Want an example? How about the rise of print-on-demand (POD) publishers, such as Ingram, the pioneer in on-demand book publishing or VistaPrint, the online printing giant who can turn online orders for business cards and brochures around in hours? These POD publisher’s lead time reduction programs have been so effective that storing inventories of printed materials may become a thing of the past.
One of the great pioneers in this quick manufacturing revolution is Dr. Rajan Suri, who anticipated this shift decades ago when he developed the operational principles of Quick Response Manufacturing (known by the acronym QRM.)
A graduate of Oxford and Harvard Universities, Dr. Suri is the Emeritus Professor of Industrial Engineering at the University of Wisconsin-Madison as well as the Founding Director of the Center for Quick Response Manufacturing.
Different Goals of Lean Manufacturing and QRM: Process Optimization Versus Lead Time Reduction
Dr. Suri’s seminal 1998 book, Quick Response Manufacturing: A Companywide Approach to Reducing Lead Times, and his more recent edition It’s About Time: The Competitive Advantage of Quick Response Manufacturing, lay out the key operating principles that help manufacturers deliver products that their customers want — in a timely fashion and at a reduced cost.
You may be asking yourself how is QRM different from Lean Manufacturing and Six Sigma production optimization programs? That’s a fair question.
Dr. Suri points out that the two approaches are, in fact, compatible, but that Lean/Six Sigma, which came out of the Toyota Production System, is better suited for high-volume production operations that strive to achieve economies of scale — by investing in long supply chains and honing production methods to smooth out workflow on the assembly line through minimizing mistakes.
On the other hand, according to Dr.
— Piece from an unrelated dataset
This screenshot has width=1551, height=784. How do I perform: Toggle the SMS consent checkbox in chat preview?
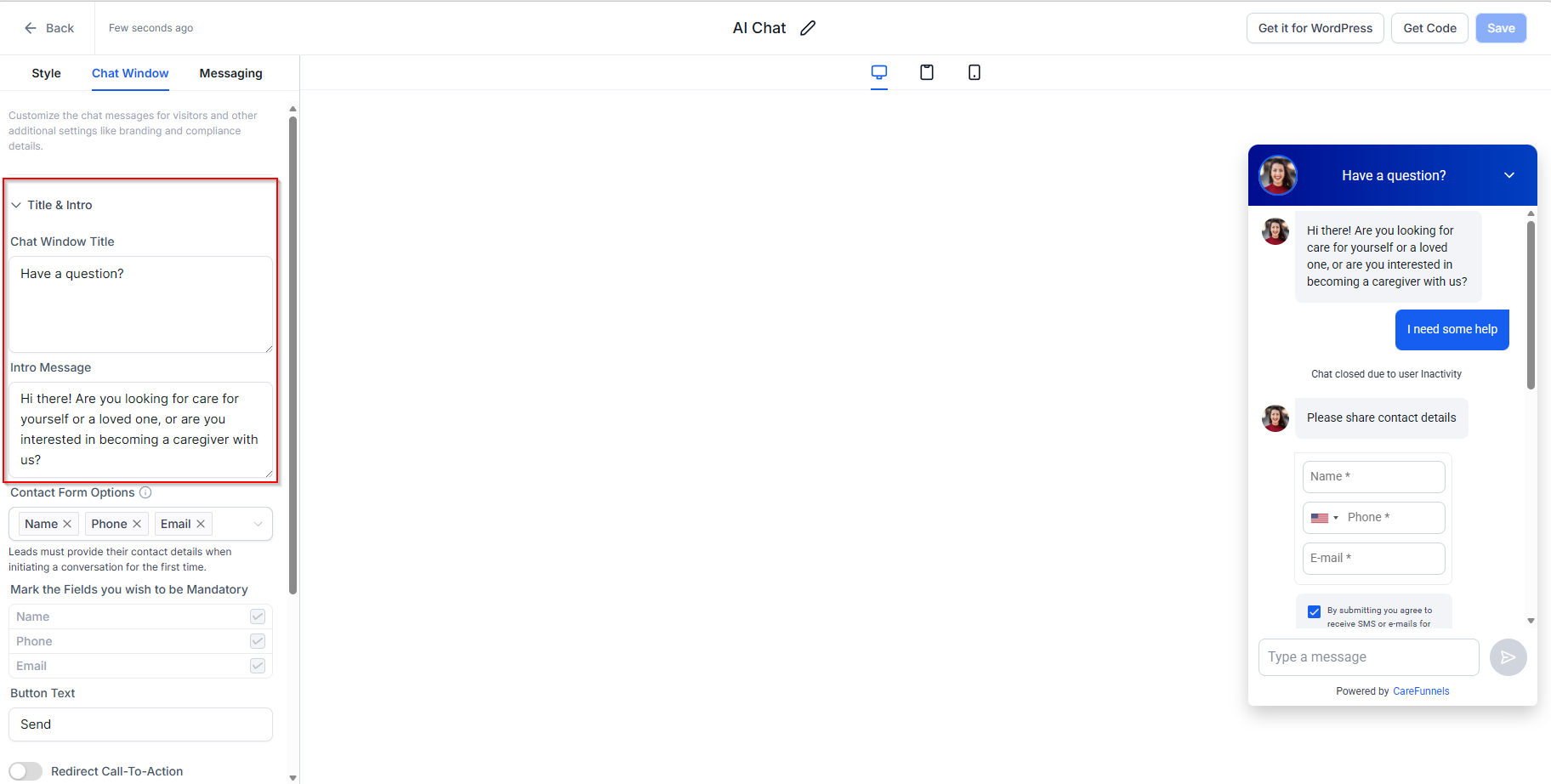pyautogui.click(x=1314, y=611)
Suri, these same Lean/Six Sigma methods are less effective in practice for companies making custom products in low-volume or short production runs. That’s where QRM really shines. By relentlessly focusing on lead time reduction, factory managers, and operations specialists using QRM methods can bring their products to market much faster, even when those products are highly customized and/or produced in short production runs.
Take a Deep Dive into the Four Principles of Quick Response Manufacturing
How does quick response manufacturing (QRM) work in practice?
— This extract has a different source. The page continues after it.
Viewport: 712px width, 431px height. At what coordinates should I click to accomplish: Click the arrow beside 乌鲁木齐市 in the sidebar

Let’s take a deep dive into the four principles of QRM.
1. Understanding the Power of Time and How Time Ripples Through the Organization’s Cost Structures
According to Dr. Suri, companies can reduce their enterprise-wide costs by as much as 30 percent — by reducing the hidden costs created by overly long lead times. That’s quite a significant saving if you consider this represents the savings equivalent to as much as four times the direct labor costs. (Dr. Suri estimates that 7% of the final cost of a product made in the USA is due to direct labor costs.)
Long lead times don’t just increase the cost of work-in-progress (WIP) and finished goods (that’s generally understood); they also increase costs throughout the organization in areas you might not notice. These range from lost sales opportunities due to obsolescence and slow delivery times, increased costs in expediting and warehousing, and increased costs in planning and forecasting. All these areas can achieve cost savings by focusing on lead time reduction.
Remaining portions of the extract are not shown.